→ **Data extracts**:
------

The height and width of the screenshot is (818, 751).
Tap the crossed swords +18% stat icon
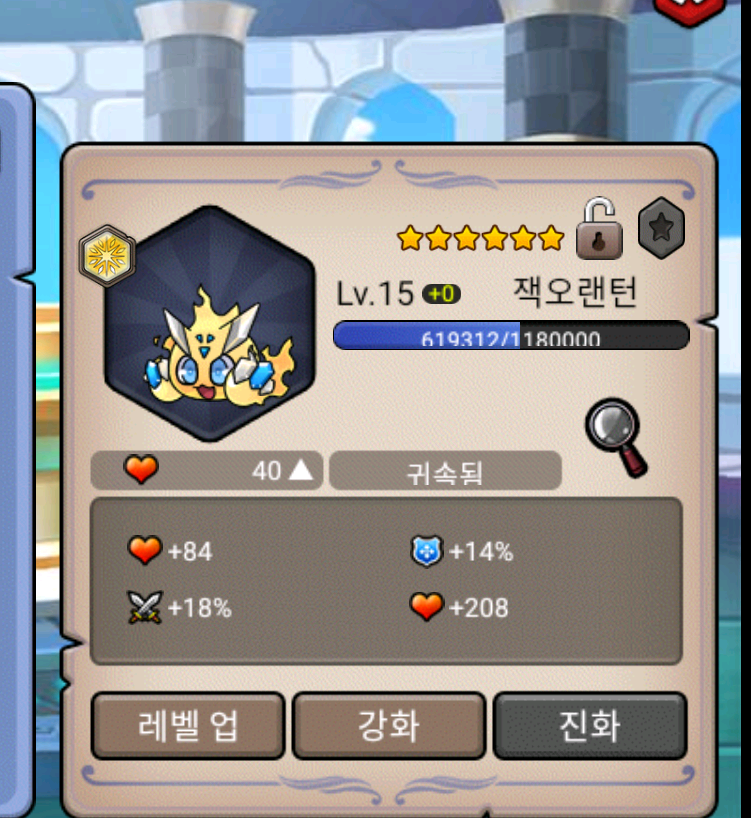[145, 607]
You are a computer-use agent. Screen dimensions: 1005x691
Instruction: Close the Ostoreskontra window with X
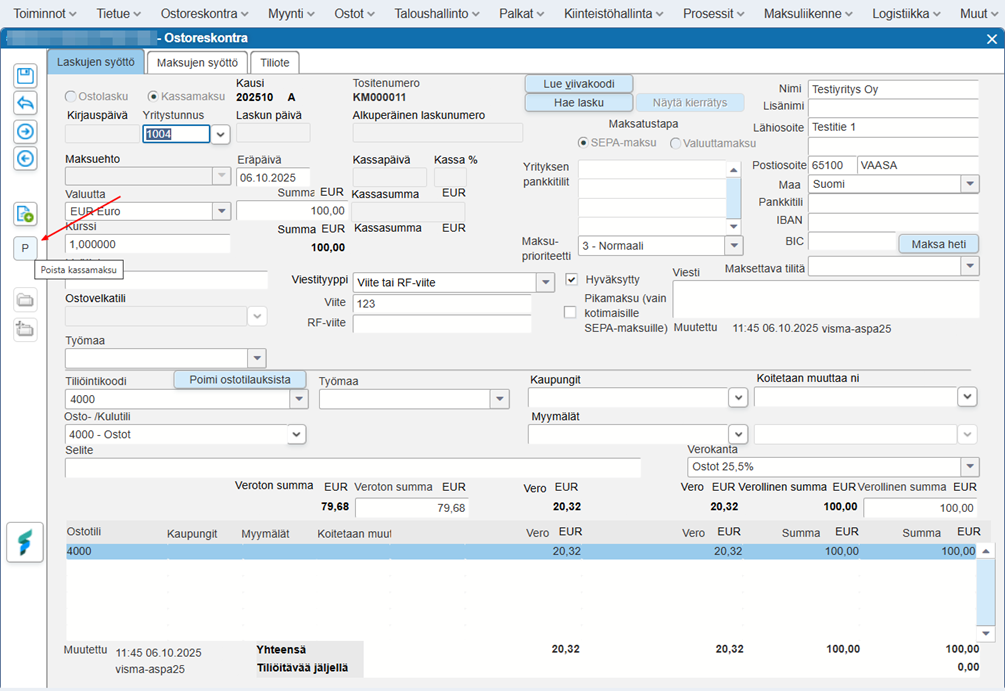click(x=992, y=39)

------

Please output the lines from the line that holds "Tap the crossed swords +18% stat icon" through the final line of the material above, both included. Each line must match exactly, and pictures must be excluded.

→ **Response for this exercise**:
Tap the crossed swords +18% stat icon
[145, 607]
You are a computer-use agent. Screen dimensions: 1005x691
Instruction: Close the Ostoreskontra window with X
click(x=992, y=39)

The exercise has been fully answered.